From an article entitled "The Dollar and the Deficits: How Washington Can Prevent the Next Crisis":
A central goal of US foreign economic policy must be to prevent and counter deliberate currency undervaluations by other major countries, which keep the dollar overvalued and harm US competitiveness. China has been the glaring culprit in recent years: it has run current account surpluses exceeding ten percent of its GDP and has intervened massively in the currency markets to keep the value of the renminbi from rising. China's currency has risen a good deal anyway, and its trade surplus is now coming down, but its external imbalance is still very large, and the renminbi remains priced at 20-40 percent below equilibrium. Switzerland, a small country that is an important player in world trade, is another case in point: its aggressive, although admirably transparent, intervention in the currency markets has served to weaken the exchange rate of the Swiss franc despite the country's huge current account surpluses. Over the next few years, as more countries seek to export their way out of the current crisis and build larger war chests of foreign exchange to self-insure against future exigencies, there could be more, and more serious, examples of such neomercantilism. Such a development would greatly complicate US efforts to avoid renewed increases in its own external deficits.

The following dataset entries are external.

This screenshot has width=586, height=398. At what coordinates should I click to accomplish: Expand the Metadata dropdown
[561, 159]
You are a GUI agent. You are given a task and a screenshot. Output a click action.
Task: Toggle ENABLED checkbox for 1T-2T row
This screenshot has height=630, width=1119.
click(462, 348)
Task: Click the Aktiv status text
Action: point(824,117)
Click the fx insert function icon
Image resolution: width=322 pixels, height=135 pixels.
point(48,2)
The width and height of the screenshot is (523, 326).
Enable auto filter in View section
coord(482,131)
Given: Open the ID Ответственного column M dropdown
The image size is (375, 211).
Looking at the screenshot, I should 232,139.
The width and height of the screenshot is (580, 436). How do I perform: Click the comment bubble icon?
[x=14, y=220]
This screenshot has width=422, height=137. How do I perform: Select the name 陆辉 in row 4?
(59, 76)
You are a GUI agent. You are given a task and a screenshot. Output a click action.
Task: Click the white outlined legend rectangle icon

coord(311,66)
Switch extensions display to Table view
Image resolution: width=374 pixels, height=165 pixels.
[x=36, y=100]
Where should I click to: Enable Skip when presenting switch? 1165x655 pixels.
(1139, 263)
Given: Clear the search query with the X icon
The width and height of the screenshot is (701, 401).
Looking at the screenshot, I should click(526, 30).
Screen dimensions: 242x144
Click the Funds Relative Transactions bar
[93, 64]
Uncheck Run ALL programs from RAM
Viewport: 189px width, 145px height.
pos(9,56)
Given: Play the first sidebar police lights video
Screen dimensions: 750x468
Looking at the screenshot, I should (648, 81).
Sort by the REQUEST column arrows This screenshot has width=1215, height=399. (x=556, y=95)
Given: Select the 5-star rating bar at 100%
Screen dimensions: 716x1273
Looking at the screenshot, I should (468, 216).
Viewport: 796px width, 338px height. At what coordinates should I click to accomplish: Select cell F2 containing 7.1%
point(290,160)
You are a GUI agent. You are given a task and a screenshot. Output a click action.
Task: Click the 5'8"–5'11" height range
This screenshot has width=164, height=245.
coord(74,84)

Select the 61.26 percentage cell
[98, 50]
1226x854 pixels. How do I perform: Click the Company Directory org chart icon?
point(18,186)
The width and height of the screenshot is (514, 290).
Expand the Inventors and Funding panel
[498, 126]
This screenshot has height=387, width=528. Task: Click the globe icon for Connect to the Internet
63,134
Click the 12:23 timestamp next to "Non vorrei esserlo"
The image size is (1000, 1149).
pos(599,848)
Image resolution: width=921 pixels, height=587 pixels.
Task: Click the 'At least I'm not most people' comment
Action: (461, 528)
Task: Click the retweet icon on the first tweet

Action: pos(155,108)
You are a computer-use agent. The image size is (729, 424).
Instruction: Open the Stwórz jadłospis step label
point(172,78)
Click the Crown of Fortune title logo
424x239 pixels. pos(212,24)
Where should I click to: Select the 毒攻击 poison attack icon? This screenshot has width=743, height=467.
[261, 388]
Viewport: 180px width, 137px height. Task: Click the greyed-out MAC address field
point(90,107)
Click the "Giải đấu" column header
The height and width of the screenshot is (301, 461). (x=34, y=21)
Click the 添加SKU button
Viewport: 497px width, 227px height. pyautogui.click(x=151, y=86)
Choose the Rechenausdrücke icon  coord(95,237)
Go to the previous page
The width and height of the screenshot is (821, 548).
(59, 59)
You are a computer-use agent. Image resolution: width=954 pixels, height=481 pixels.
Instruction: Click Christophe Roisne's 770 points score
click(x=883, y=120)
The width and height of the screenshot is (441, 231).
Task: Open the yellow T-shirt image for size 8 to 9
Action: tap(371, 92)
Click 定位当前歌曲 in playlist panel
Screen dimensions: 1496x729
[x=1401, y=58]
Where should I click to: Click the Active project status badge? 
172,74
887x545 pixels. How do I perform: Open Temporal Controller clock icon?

Any serious US effort to curb the United States' international imbalance will thus have to counter the beggar-thy-neighbor policies of other countries. The most desirable route would be multilateral surveillance and "name and shame" efforts by the IMF to identify currency misalignments and induce the perpetrators to make prompt adjustments. However, the IMF has no effective leverage over creditor countries; in fact, it has recently abandoned any serious effort to bring China's and other countries' currency imbalances under control. An alternative would be to enforce the provisions of the World Trade Organization that prohibit competitive currency action and authorize trade sanctions against violators.
The Bretton Woods system was erected at the end of World War II to avoid a repetition of the trade protectionism and competitive currency devaluations of the 1930s, which intensified the Great Depression and sowed the seeds of war. The system is now undergoing its first real stress test, and so far, it has not demonstrated its ability to fulfill its fundamental mission. Without effective multilateral action—or, in fact, to prod such action—the United States might have to take unilateral trade steps against violating countries, much as it did in 1971, when Nixon imposed an import surcharge, and, to a lesser extent, in the mid-1990s, when Bill Clinton applied trade pressure to get Japan to allow the yen to appreciate.